What the exercise asks:
Retype each record exactly, please. Skip none.

Data section:
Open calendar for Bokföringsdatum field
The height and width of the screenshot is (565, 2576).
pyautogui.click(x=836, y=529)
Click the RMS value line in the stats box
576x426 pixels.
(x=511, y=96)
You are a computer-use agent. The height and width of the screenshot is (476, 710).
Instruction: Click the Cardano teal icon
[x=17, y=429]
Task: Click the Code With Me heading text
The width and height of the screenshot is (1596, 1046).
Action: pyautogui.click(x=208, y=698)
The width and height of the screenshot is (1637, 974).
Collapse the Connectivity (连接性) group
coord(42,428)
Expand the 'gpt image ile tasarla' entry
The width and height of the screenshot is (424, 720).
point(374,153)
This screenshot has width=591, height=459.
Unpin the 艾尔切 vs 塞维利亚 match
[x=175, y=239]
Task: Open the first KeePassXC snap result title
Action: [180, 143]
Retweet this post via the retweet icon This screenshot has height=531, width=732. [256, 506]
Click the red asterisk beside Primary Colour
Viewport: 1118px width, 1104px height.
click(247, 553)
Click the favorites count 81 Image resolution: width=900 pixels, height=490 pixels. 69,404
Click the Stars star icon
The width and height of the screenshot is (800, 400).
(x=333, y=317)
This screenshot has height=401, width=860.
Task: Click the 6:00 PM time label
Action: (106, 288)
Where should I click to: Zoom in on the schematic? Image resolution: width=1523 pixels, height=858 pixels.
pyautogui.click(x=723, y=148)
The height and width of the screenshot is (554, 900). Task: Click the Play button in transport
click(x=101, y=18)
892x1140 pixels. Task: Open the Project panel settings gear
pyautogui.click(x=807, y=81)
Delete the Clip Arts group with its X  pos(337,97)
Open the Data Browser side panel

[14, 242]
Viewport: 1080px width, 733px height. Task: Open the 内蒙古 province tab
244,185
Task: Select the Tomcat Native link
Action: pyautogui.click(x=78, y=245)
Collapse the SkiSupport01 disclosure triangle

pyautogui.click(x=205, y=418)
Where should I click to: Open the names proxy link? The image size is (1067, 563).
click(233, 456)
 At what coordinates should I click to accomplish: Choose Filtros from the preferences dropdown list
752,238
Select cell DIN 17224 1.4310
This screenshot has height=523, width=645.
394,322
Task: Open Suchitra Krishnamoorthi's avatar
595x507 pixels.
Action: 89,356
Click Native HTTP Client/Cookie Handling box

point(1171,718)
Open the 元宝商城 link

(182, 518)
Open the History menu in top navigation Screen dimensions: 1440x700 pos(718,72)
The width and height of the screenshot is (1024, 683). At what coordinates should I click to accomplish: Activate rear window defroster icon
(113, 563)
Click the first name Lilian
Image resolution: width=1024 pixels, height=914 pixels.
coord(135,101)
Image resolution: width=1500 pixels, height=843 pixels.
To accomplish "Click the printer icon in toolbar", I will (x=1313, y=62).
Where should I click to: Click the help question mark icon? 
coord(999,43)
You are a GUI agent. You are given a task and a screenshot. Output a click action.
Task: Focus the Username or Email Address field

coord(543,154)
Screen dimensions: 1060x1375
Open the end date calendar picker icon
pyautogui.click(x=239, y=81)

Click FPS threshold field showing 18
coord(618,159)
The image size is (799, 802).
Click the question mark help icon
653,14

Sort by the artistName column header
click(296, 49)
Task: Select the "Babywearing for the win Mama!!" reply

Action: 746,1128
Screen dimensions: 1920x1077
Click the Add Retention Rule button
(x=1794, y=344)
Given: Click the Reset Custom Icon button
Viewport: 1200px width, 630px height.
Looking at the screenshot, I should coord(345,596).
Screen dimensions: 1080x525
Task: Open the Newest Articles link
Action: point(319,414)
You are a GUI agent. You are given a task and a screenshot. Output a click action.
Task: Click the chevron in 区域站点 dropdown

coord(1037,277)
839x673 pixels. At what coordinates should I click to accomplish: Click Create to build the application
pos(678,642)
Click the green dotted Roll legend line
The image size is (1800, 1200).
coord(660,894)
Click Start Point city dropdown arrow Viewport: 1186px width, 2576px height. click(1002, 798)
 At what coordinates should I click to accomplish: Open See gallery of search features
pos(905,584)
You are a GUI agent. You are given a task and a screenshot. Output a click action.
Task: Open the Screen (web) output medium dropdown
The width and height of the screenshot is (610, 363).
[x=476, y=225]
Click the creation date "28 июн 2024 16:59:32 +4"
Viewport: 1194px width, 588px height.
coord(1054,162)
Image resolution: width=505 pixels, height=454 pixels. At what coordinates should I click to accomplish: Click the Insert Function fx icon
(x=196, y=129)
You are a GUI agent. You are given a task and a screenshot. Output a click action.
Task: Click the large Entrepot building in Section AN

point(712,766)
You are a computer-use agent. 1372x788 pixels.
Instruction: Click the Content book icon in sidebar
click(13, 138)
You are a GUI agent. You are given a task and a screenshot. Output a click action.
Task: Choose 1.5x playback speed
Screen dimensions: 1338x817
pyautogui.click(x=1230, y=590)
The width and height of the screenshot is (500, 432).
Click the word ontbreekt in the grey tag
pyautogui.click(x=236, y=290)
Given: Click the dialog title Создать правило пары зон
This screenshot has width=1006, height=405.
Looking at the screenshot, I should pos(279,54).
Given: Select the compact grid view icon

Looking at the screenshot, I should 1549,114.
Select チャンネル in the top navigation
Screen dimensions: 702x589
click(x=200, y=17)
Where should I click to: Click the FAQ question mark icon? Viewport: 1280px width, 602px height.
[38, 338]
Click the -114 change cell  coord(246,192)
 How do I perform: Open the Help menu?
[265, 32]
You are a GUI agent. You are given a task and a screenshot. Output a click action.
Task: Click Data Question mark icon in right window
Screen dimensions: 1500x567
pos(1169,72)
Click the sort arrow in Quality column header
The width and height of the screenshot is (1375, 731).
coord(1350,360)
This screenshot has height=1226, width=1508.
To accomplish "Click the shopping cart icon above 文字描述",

Finished exercise:
Open calendar for Bokföringsdatum field
The height and width of the screenshot is (565, 2576).
pyautogui.click(x=836, y=529)
Click the RMS value line in the stats box
576x426 pixels.
(x=511, y=96)
You are a computer-use agent. The height and width of the screenshot is (476, 710).
Instruction: Click the Cardano teal icon
[x=17, y=429]
Task: Click the Code With Me heading text
The width and height of the screenshot is (1596, 1046).
Action: pyautogui.click(x=208, y=698)
The width and height of the screenshot is (1637, 974).
Collapse the Connectivity (连接性) group
coord(42,428)
Expand the 'gpt image ile tasarla' entry
The width and height of the screenshot is (424, 720).
point(374,153)
This screenshot has width=591, height=459.
Unpin the 艾尔切 vs 塞维利亚 match
[x=175, y=239]
Task: Open the first KeePassXC snap result title
Action: [180, 143]
Retweet this post via the retweet icon This screenshot has height=531, width=732. [256, 506]
Click the red asterisk beside Primary Colour
Viewport: 1118px width, 1104px height.
click(247, 553)
Click the favorites count 81 Image resolution: width=900 pixels, height=490 pixels. 69,404
Click the Stars star icon
The width and height of the screenshot is (800, 400).
(x=333, y=317)
This screenshot has height=401, width=860.
Task: Click the 6:00 PM time label
Action: (106, 288)
Where should I click to: Zoom in on the schematic? Image resolution: width=1523 pixels, height=858 pixels.
pyautogui.click(x=723, y=148)
The height and width of the screenshot is (554, 900). Task: Click the Play button in transport
click(x=101, y=18)
892x1140 pixels. Task: Open the Project panel settings gear
pyautogui.click(x=807, y=81)
Delete the Clip Arts group with its X  pos(337,97)
Open the Data Browser side panel

[14, 242]
Viewport: 1080px width, 733px height. Task: Open the 内蒙古 province tab
244,185
Task: Select the Tomcat Native link
Action: pyautogui.click(x=78, y=245)
Collapse the SkiSupport01 disclosure triangle

pyautogui.click(x=205, y=418)
Where should I click to: Open the names proxy link? The image size is (1067, 563).
click(233, 456)
 At what coordinates should I click to accomplish: Choose Filtros from the preferences dropdown list
752,238
Select cell DIN 17224 1.4310
This screenshot has height=523, width=645.
394,322
Task: Open Suchitra Krishnamoorthi's avatar
595x507 pixels.
Action: 89,356
Click Native HTTP Client/Cookie Handling box

point(1171,718)
Open the 元宝商城 link

(182, 518)
Open the History menu in top navigation Screen dimensions: 1440x700 pos(718,72)
The width and height of the screenshot is (1024, 683). At what coordinates should I click to accomplish: Activate rear window defroster icon
(113, 563)
Click the first name Lilian
Image resolution: width=1024 pixels, height=914 pixels.
coord(135,101)
Image resolution: width=1500 pixels, height=843 pixels.
To accomplish "Click the printer icon in toolbar", I will (x=1313, y=62).
Where should I click to: Click the help question mark icon? 
coord(999,43)
You are a GUI agent. You are given a task and a screenshot. Output a click action.
Task: Focus the Username or Email Address field

coord(543,154)
Screen dimensions: 1060x1375
Open the end date calendar picker icon
pyautogui.click(x=239, y=81)

Click FPS threshold field showing 18
coord(618,159)
The image size is (799, 802).
Click the question mark help icon
653,14

Sort by the artistName column header
click(296, 49)
Task: Select the "Babywearing for the win Mama!!" reply

Action: 746,1128
Screen dimensions: 1920x1077
Click the Add Retention Rule button
(x=1794, y=344)
Given: Click the Reset Custom Icon button
Viewport: 1200px width, 630px height.
Looking at the screenshot, I should coord(345,596).
Screen dimensions: 1080x525
Task: Open the Newest Articles link
Action: point(319,414)
You are a GUI agent. You are given a task and a screenshot. Output a click action.
Task: Click the chevron in 区域站点 dropdown

coord(1037,277)
839x673 pixels. At what coordinates should I click to accomplish: Click Create to build the application
pos(678,642)
Click the green dotted Roll legend line
The image size is (1800, 1200).
coord(660,894)
Click Start Point city dropdown arrow Viewport: 1186px width, 2576px height. click(1002, 798)
 At what coordinates should I click to accomplish: Open See gallery of search features
pos(905,584)
You are a GUI agent. You are given a task and a screenshot. Output a click action.
Task: Open the Screen (web) output medium dropdown
The width and height of the screenshot is (610, 363).
[x=476, y=225]
Click the creation date "28 июн 2024 16:59:32 +4"
Viewport: 1194px width, 588px height.
coord(1054,162)
Image resolution: width=505 pixels, height=454 pixels. At what coordinates should I click to accomplish: Click the Insert Function fx icon
(x=196, y=129)
You are a GUI agent. You are given a task and a screenshot. Output a click action.
Task: Click the large Entrepot building in Section AN

point(712,766)
You are a computer-use agent. 1372x788 pixels.
Instruction: Click the Content book icon in sidebar
click(13, 138)
You are a GUI agent. You are given a task and a screenshot. Output a click action.
Task: Choose 1.5x playback speed
Screen dimensions: 1338x817
pyautogui.click(x=1230, y=590)
The width and height of the screenshot is (500, 432).
Click the word ontbreekt in the grey tag
pyautogui.click(x=236, y=290)
Given: Click the dialog title Создать правило пары зон
This screenshot has width=1006, height=405.
Looking at the screenshot, I should pos(279,54).
Given: Select the compact grid view icon

Looking at the screenshot, I should 1549,114.
Select チャンネル in the top navigation
Screen dimensions: 702x589
click(x=200, y=17)
Where should I click to: Click the FAQ question mark icon? Viewport: 1280px width, 602px height.
[38, 338]
Click the -114 change cell  coord(246,192)
 How do I perform: Open the Help menu?
[265, 32]
You are a GUI agent. You are given a task and a screenshot. Output a click action.
Task: Click Data Question mark icon in right window
Screen dimensions: 1500x567
pos(1169,72)
Click the sort arrow in Quality column header
The width and height of the screenshot is (1375, 731).
coord(1350,360)
This screenshot has height=1226, width=1508.
To accomplish "Click the shopping cart icon above 文字描述",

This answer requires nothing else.